Objetivo: Reescreva o trecho do excerto sobre o Verão que começa nas palavras "O Verão acompanha-nos." e termina depois de "O eterno Éden.", mudando "romance" para "namoro".

Excerto selecionado:
►

Nos jogos de raquetes, joga-se sem destino, sem contagem. O importante é o movimento, a bola sobe, projecta-se para o outro, ecoa na raquete de madeira. Nada mais existe que não som e gesto. Toda a praia se dissipa. “Em quantos vamos?” Ninguém está a contar.
O Verão acompanha-nos. Desvendando novas nuances, abrindo novas possibilidades, mostrando-se renovado a cada nova fase de vida. Vamos crescendo. A saltitar entre grupos estendidos nas toalhas. Surgem como ondas as primeiras paixões, inflamadas pela aura daquele tempo sem lei, daquele torpor, daquela entrega à nossa humanidade sem compromisso. O terreno prolífero do romance, da amizade, do convívio. O eterno Éden.

◄

(Linhas de uma recolha de dados)

►

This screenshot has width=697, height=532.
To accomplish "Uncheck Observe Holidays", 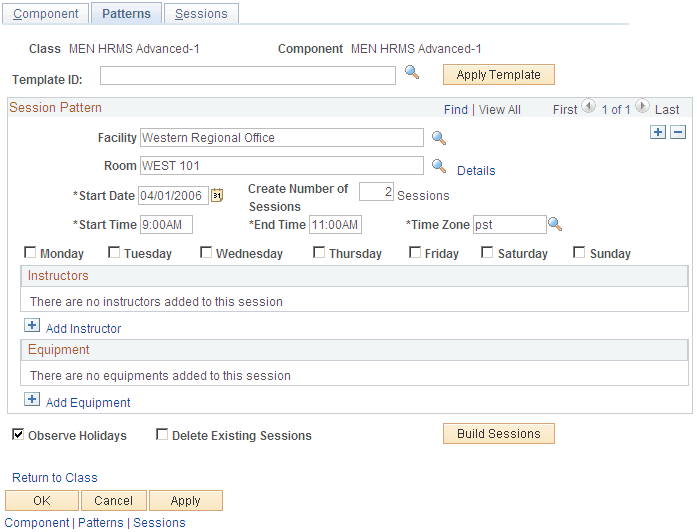I will pos(18,434).
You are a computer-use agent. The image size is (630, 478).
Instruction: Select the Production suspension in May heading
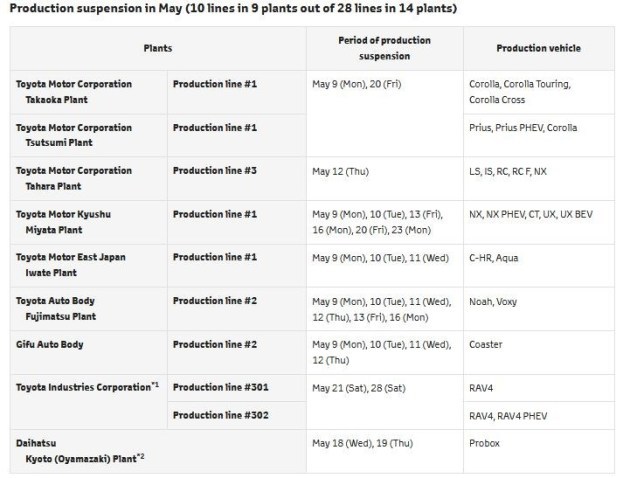click(x=233, y=8)
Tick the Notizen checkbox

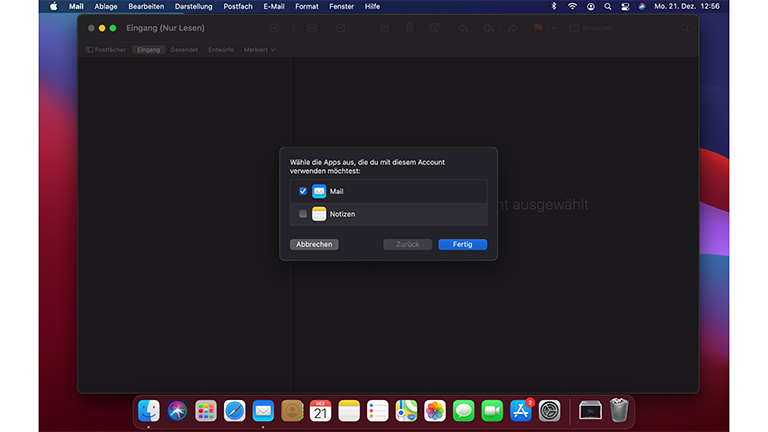[303, 214]
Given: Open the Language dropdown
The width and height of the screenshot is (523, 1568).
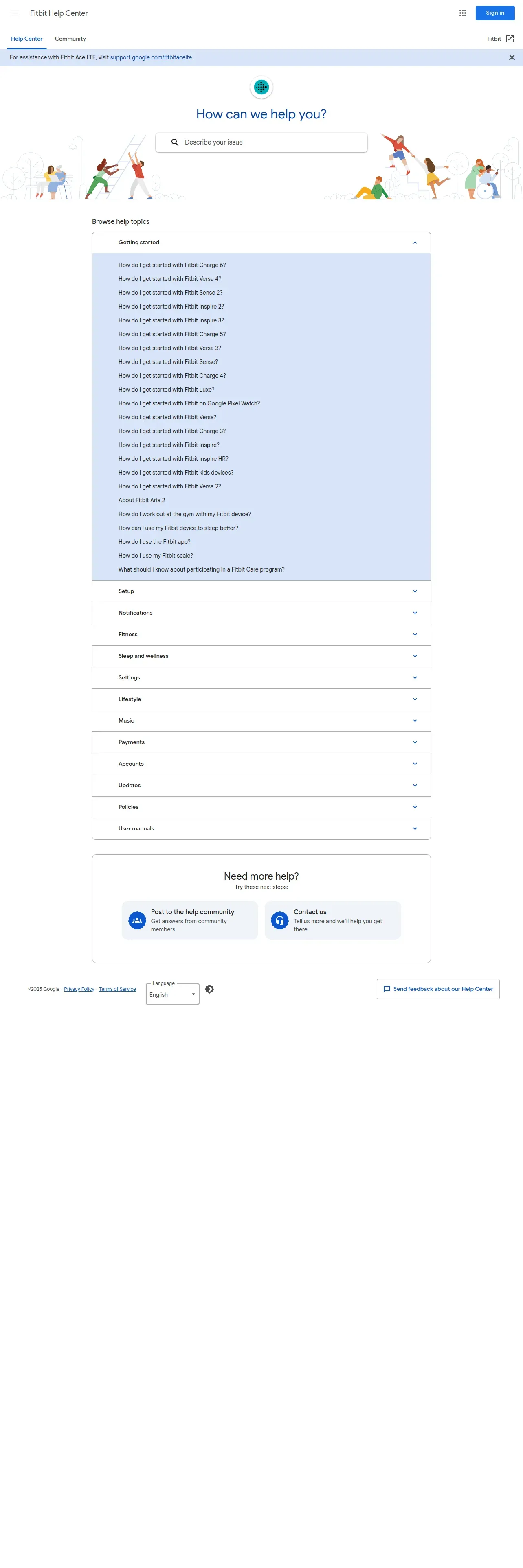Looking at the screenshot, I should pos(173,994).
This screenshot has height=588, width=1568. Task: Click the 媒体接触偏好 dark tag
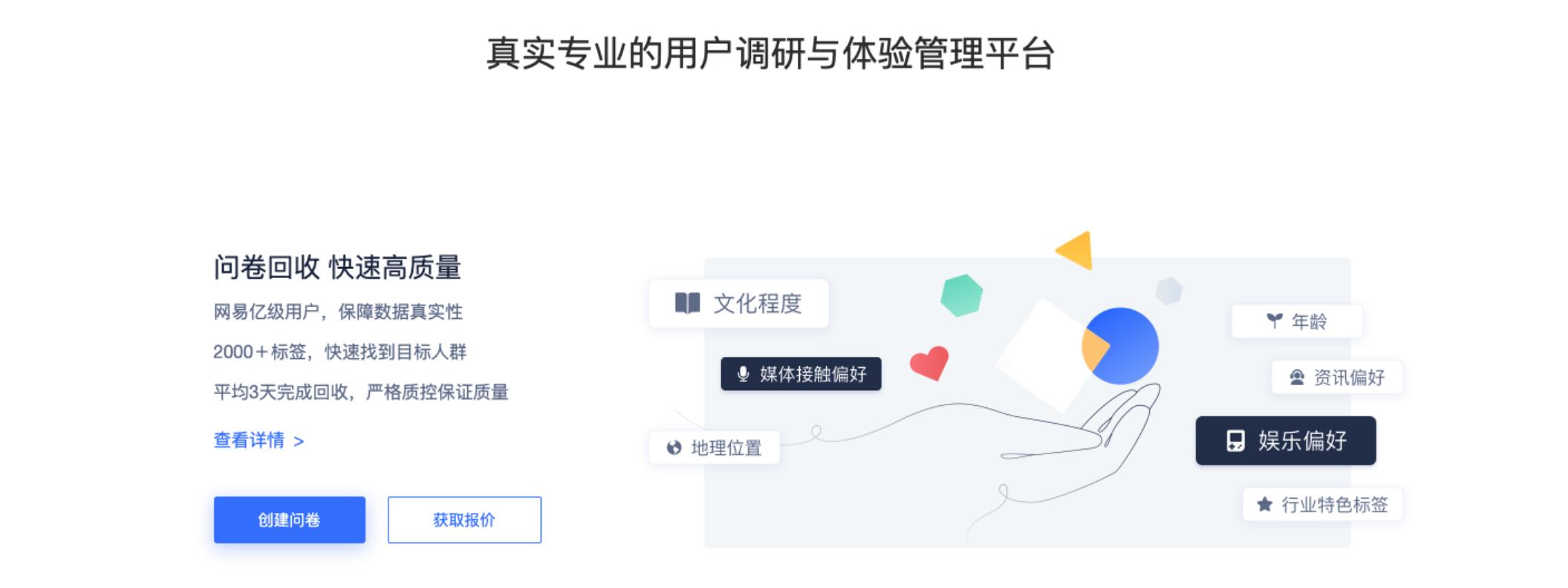click(801, 375)
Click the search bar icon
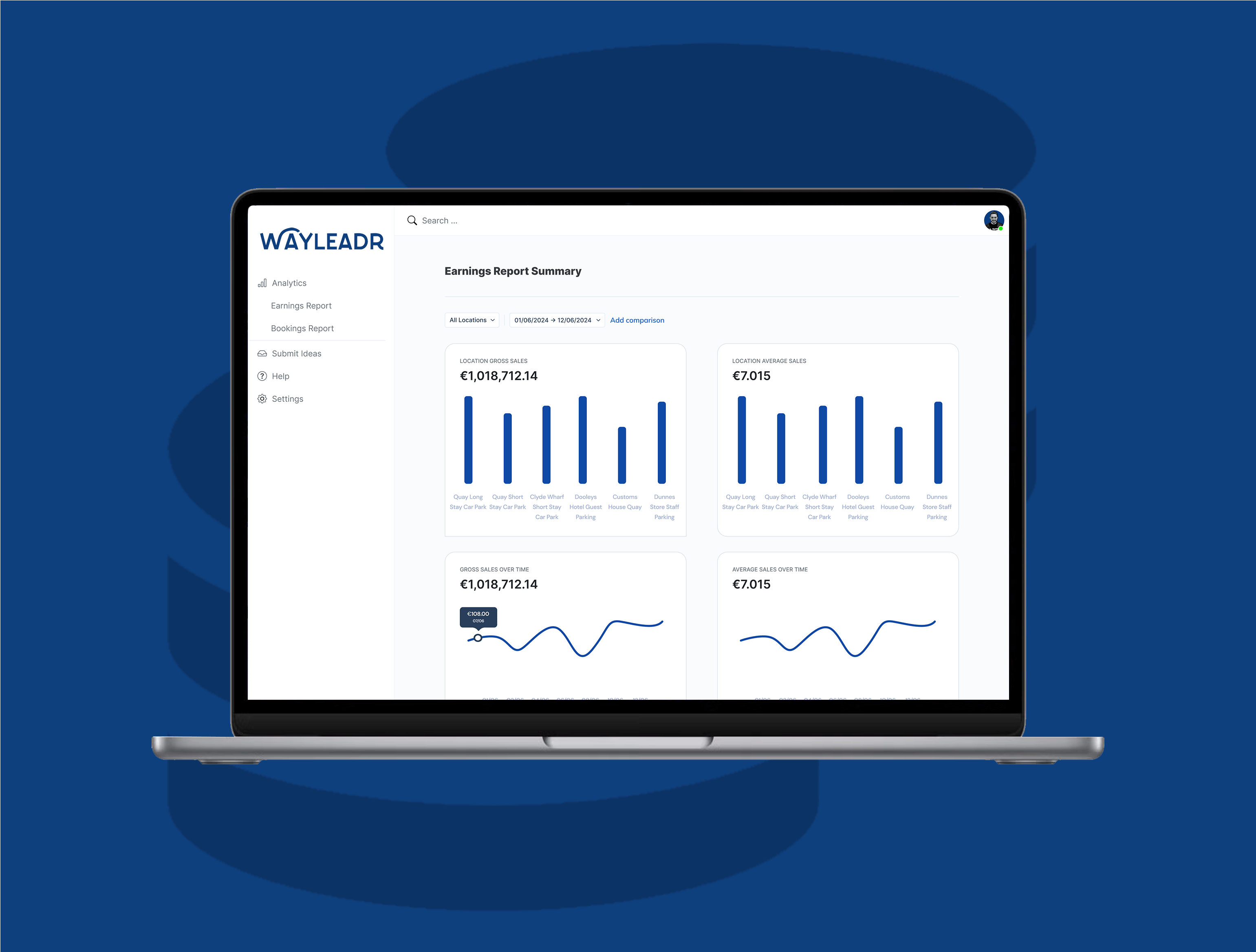 pos(412,220)
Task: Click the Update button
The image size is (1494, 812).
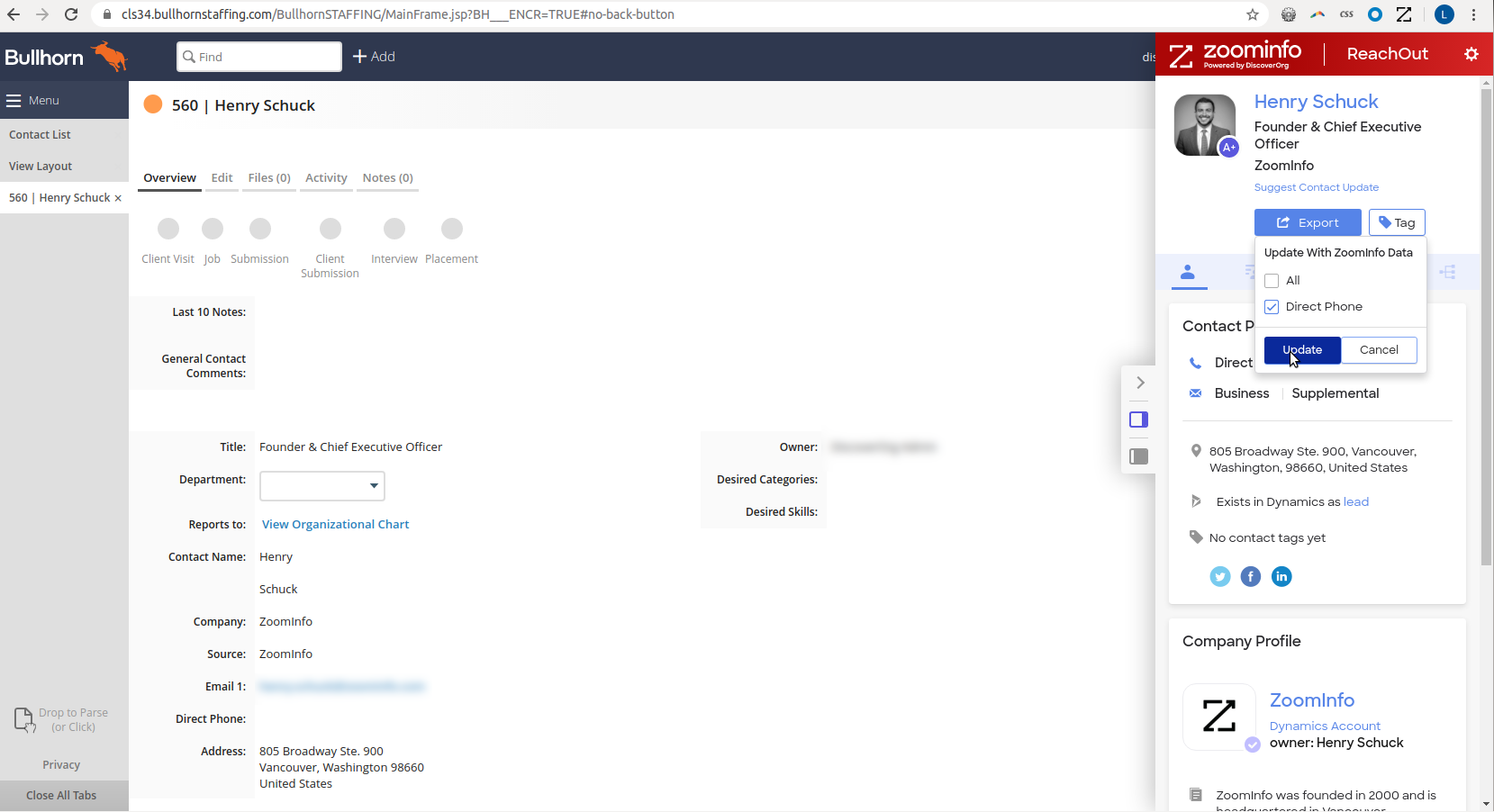Action: (x=1301, y=350)
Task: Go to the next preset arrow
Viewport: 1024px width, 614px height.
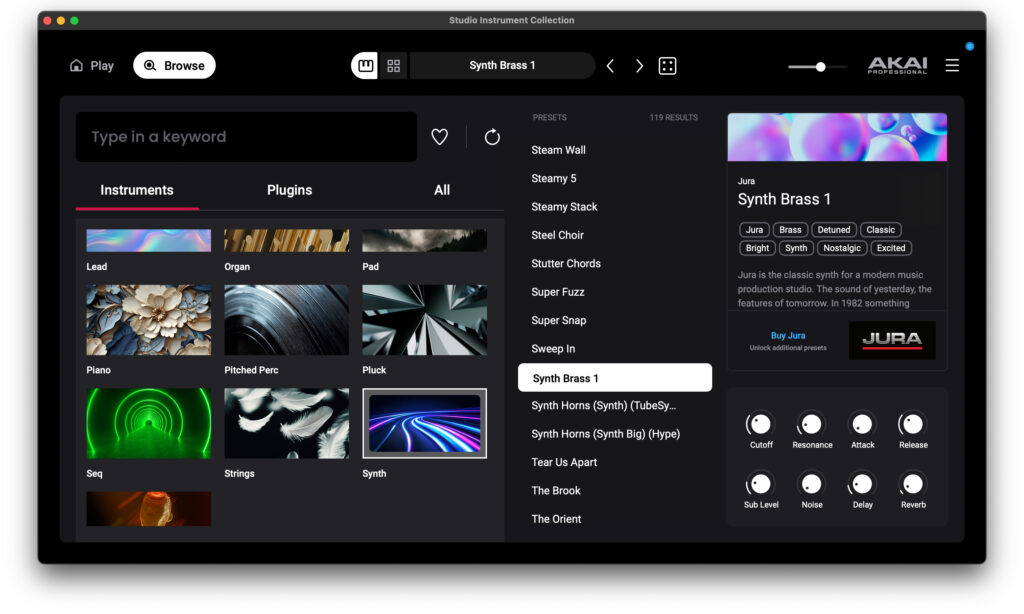Action: 639,66
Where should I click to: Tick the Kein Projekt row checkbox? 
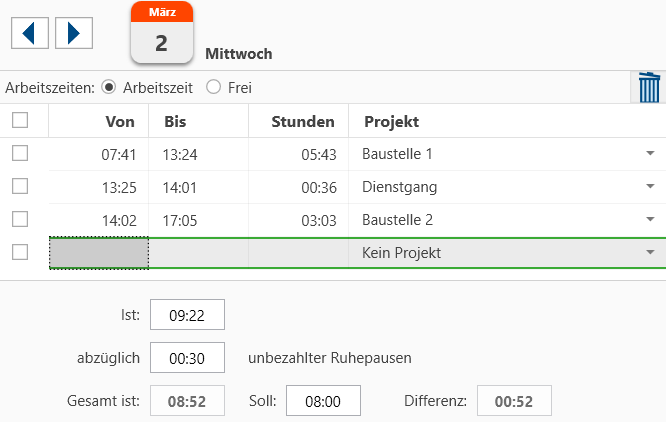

◄

Resposta correta:
O Verão acompanha-nos. Desvendando novas nuances, abrindo novas possibilidades, mostrando-se renovado a cada nova fase de vida. Vamos crescendo. A saltitar entre grupos estendidos nas toalhas. Surgem como ondas as primeiras paixões, inflamadas pela aura daquele tempo sem lei, daquele torpor, daquela entrega à nossa humanidade sem compromisso. O terreno prolífero do namoro, da amizade, do convívio. O eterno Éden.